I wrote "The Cytherean War" with the intention of creating a military science-fiction story told from a different perspective. In my experience, military sci-fi tends to focus on front-line soldiers, weapons-developing scientists, high-ranking generals, or other characters who are connected to a traditional military structure. I feel that this is a mischaracterization of what war looks like in the modern day, let alone the future. I wanted to write a military sci-fi story that captured modern warfare more fully.

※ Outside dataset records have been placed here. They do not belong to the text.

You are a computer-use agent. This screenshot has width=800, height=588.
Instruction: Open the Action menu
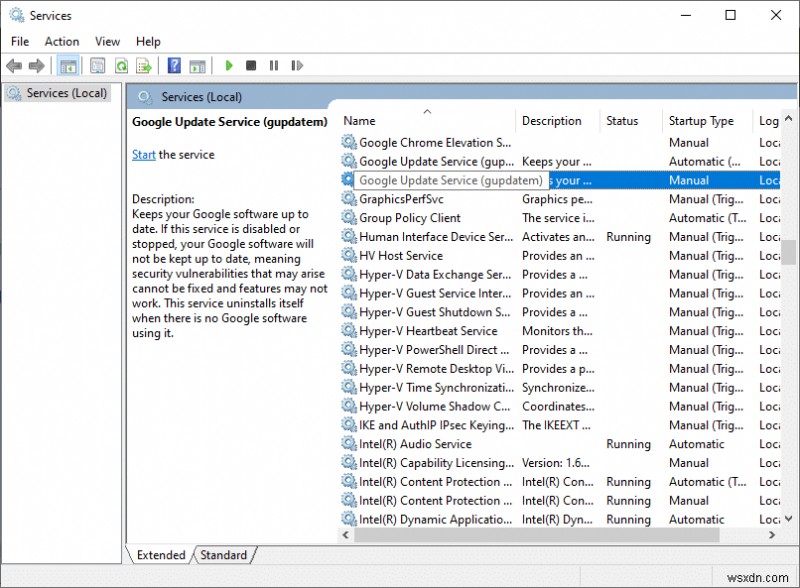[61, 41]
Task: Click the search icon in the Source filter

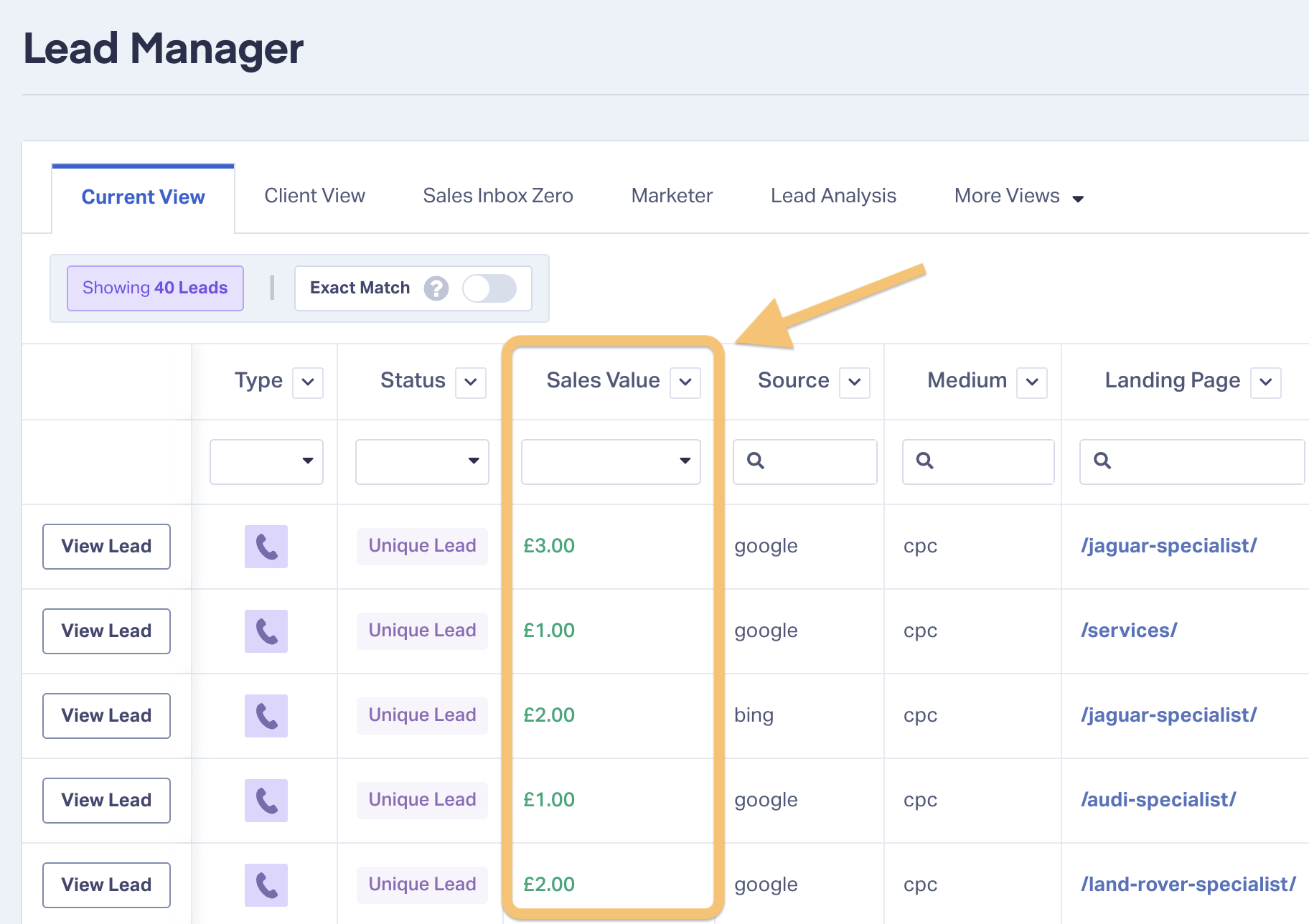Action: 755,461
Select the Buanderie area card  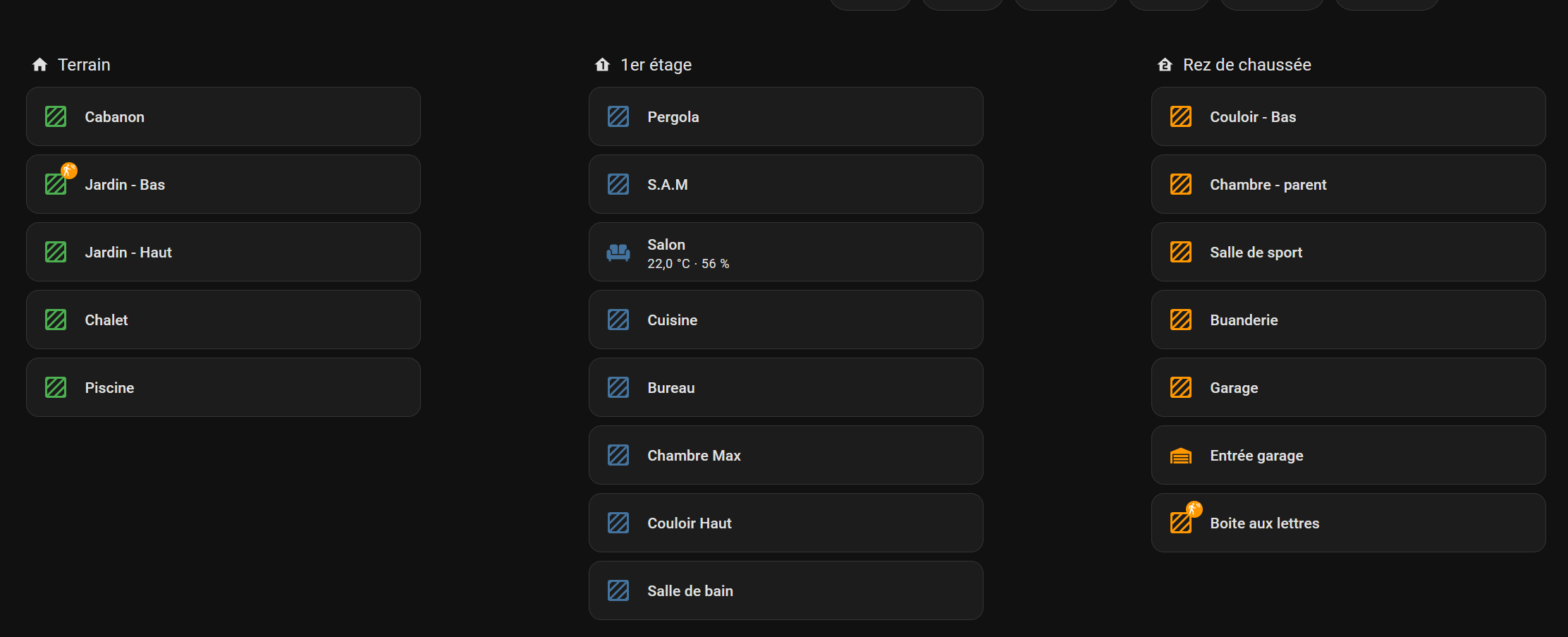1348,320
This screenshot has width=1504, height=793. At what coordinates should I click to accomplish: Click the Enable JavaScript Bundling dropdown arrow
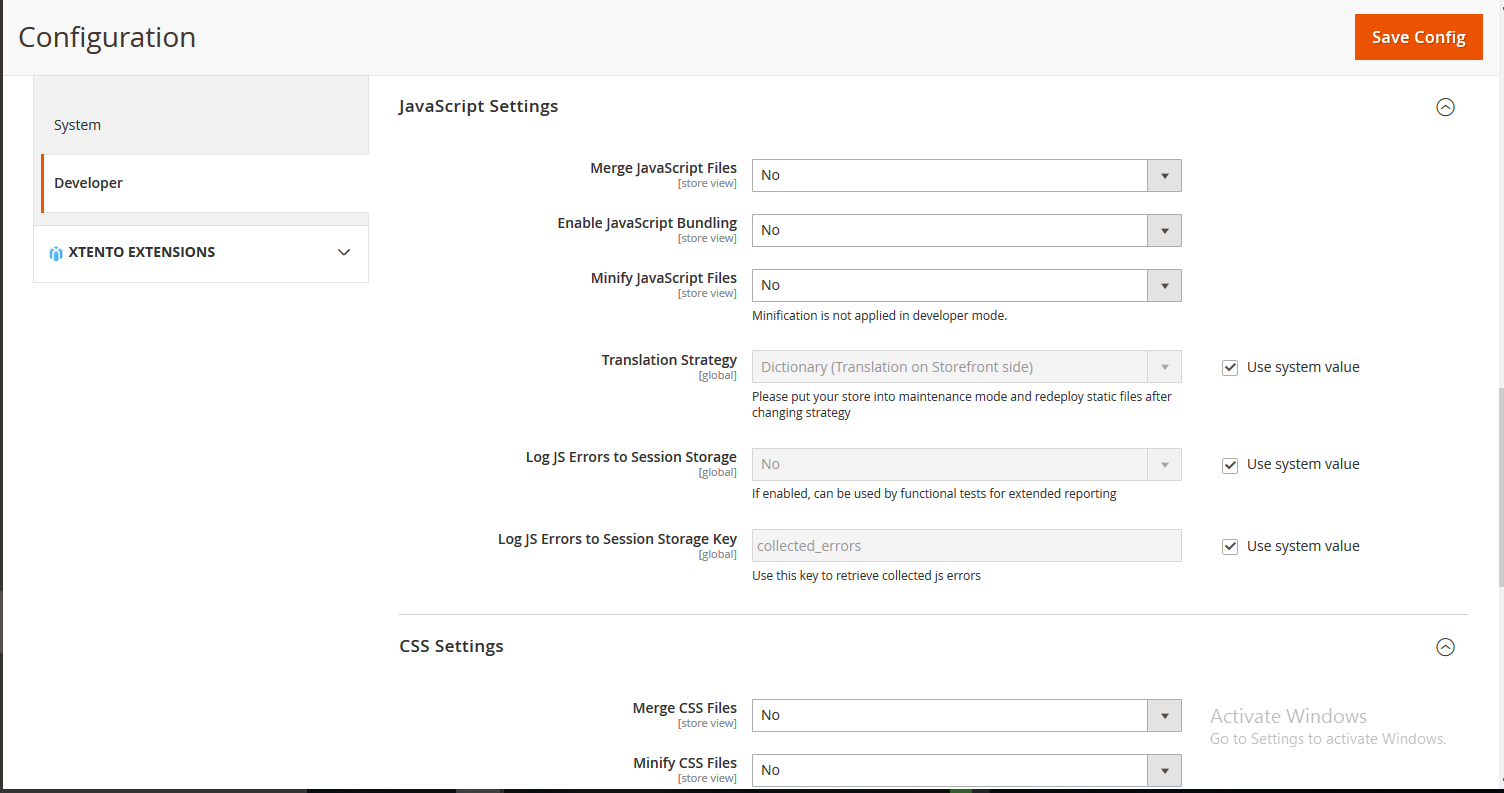1164,230
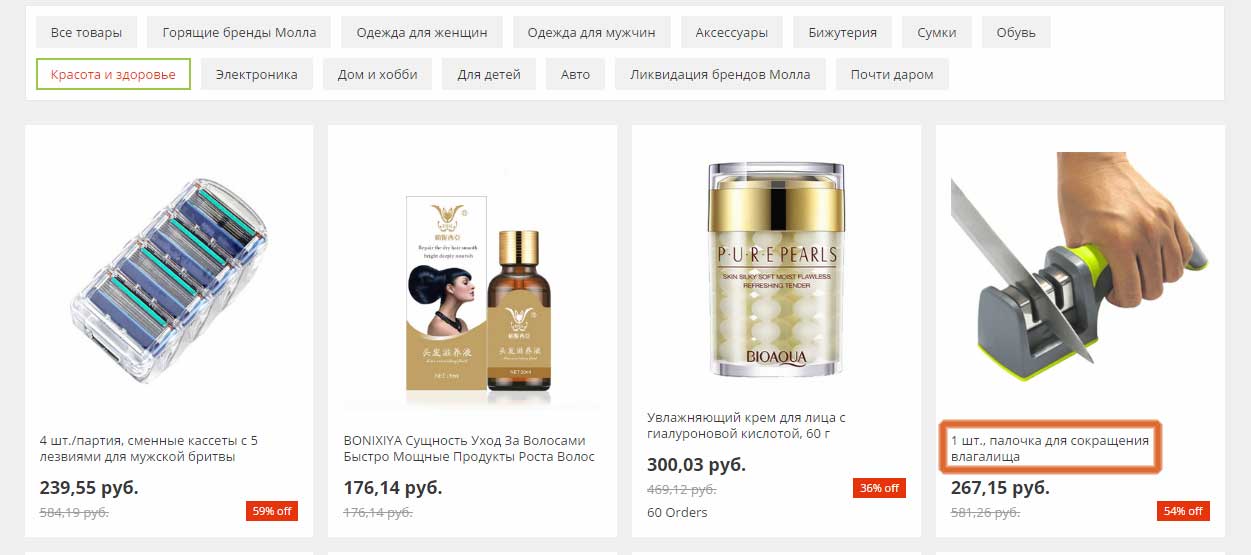Switch to Одежда для женщин category
Image resolution: width=1251 pixels, height=555 pixels.
(422, 32)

I opened with the perspective of a bystander, I feel it is important to remember that most "normal" people don't want war at all. A diplomat turned terrorist was a challenge to write without becoming melodramatic but I wanted to explore what could be considered a "justified" extremist. Morty--the cowardly mathematician--is an exploration of the warfare of drones and UAVs, in which soldiers are redundant and operators need not even see their targets. Finally, regardless of whether the Cythereans or the People of Earth were correct, I feel the true victims of war are always non-combatants, and I tried to convey the true helplessness of someone in this situation in "Cytherea at Night."

I chose to utilize a near-future setting devoid of any true "hyper science" such as FTL in order to preserve the gravity of the story and to keep the focus of the narrative on the conflict rather than the technology.